Best compression, compared to _source level compression, will mainly happen when indexing smaller documents (less than 64k). The price on the other hand is the fact that for each doc returned, a block will need to be decompressed (its fast though) in order to extract the document data.
Store Level Throttling¶
(0.19.5 and above).
The way Lucene, the IR library elasticsearch uses under the covers, works is by creating immutable segments (up to deletes) and constantly merging them (the merge policy settings allow to control how those merges happen). The merge process happen in an asyncronous manner without affecting the indexing / search speed. The problem though, especially on systems with low IO, is that the merge process can be expensive and affect search / index operation simply by the fact that the box is now taxed with more IO happening.
The store module allows to have throttling configured for merges (or all) either on the node level, or on the index level. The node level throttling will make sure that out of all the shards allocated on that node, the merge process won’t pass the specific setting bytes per second. It can be set by setting indices.store.throttle.type to merge, and setting indices.store.throttle.max_bytes_per_sec to something like 5mb. The node level settings can be changed dynamically using the cluster update settings API.
If specific index level configuration is needed, regardless of the node level settings, it can be set as well using the index.store.throttle.type, and index.store.throttle.max_bytes_per_sec. The default value for the type is node, meaning it will throttle based on the node level settings and participate in the global throttling happening. Both settings can be set using the index udpate settings API dynamically.
The following sections lists all the different storage types supported.
File system based storage is the default storage used. There are different implementations or storage types. The best one for the operating environment will be automatically chosen: mmapfs on Solaris/Windows 64bit, simplefs on Windows 32bit, and niofs for the rest.
The following are the different file system based storage types:
The simplefs type is a straightforward implementation of file system storage (maps to Lucene SimpleFsDirectory) using a random access file. This implementation has poor concurrent performance (multiple threads will bottleneck). Its usually better to use the niofs when you need index persistence.
The niofs type stores the shard index on the file system (maps to Lucene NIOFSDirectory) using NIO. It allows multiple threads to read from the same file concurrently. It is not recommended on Windows because of a bug in the SUN Java implementation.
The mmapfs type stores the shard index on the file system (maps to Lucene MMapDirectory) by mapping a file into memory (mmap). Memory mapping uses up a portion of the virtual memory address space in your process equal to the size of the file being mapped. Before using this class, be sure your have plenty of virtual address space.

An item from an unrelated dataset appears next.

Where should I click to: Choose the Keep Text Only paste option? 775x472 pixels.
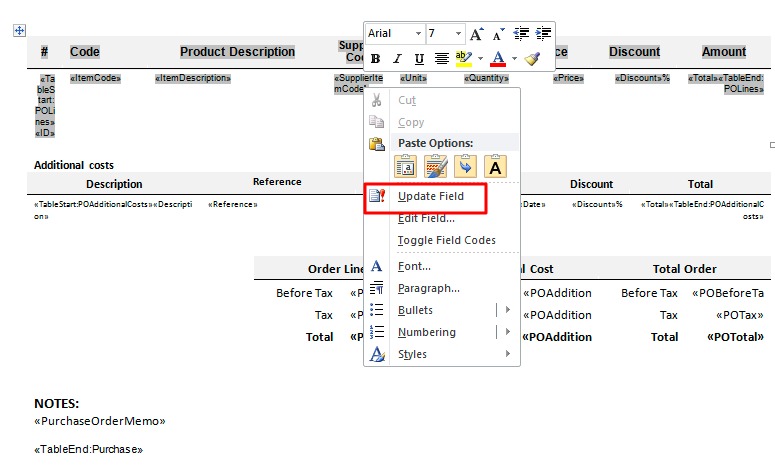pyautogui.click(x=495, y=166)
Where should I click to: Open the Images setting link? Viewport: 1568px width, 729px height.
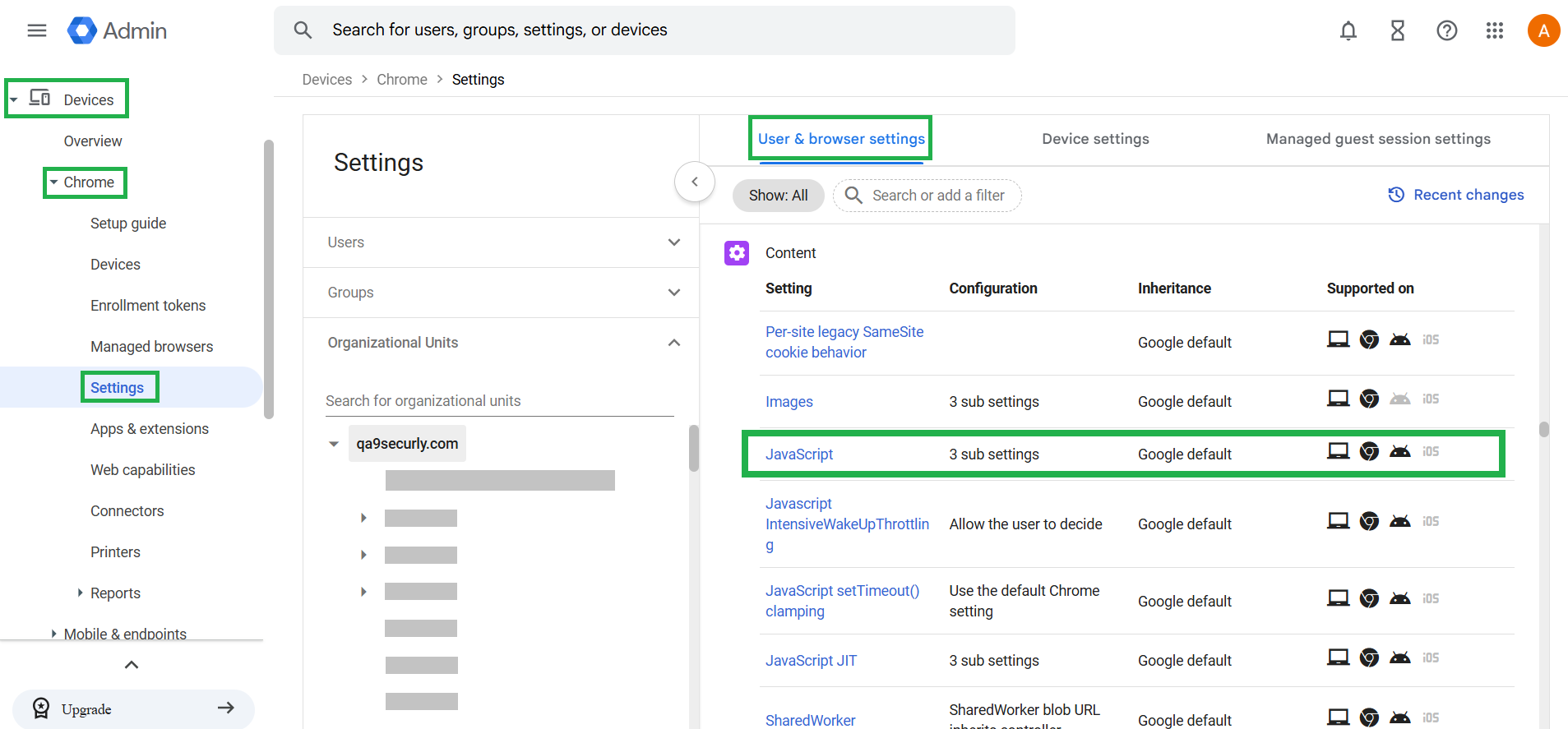(x=789, y=402)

The memory type stores the index in main memory with the following configuration options:
There are also node level settings that control the caching of buffers (important when using direct buffers):
|cache.memory.direct||Should the memory be allocated outside of the JVM heap. Defaults to true.|
|cache.memory.small_buffer_size||The small buffer size, defaults to 1kb.|
|cache.memory.large_buffer_size||The large buffer size, defaults to 1mb.|
|cache.memory.small_cache_size||The small buffer cache size, defaults to 10mb.|
|cache.memory.large_cache_size||The large buffer cache size, defaults to 500mb.|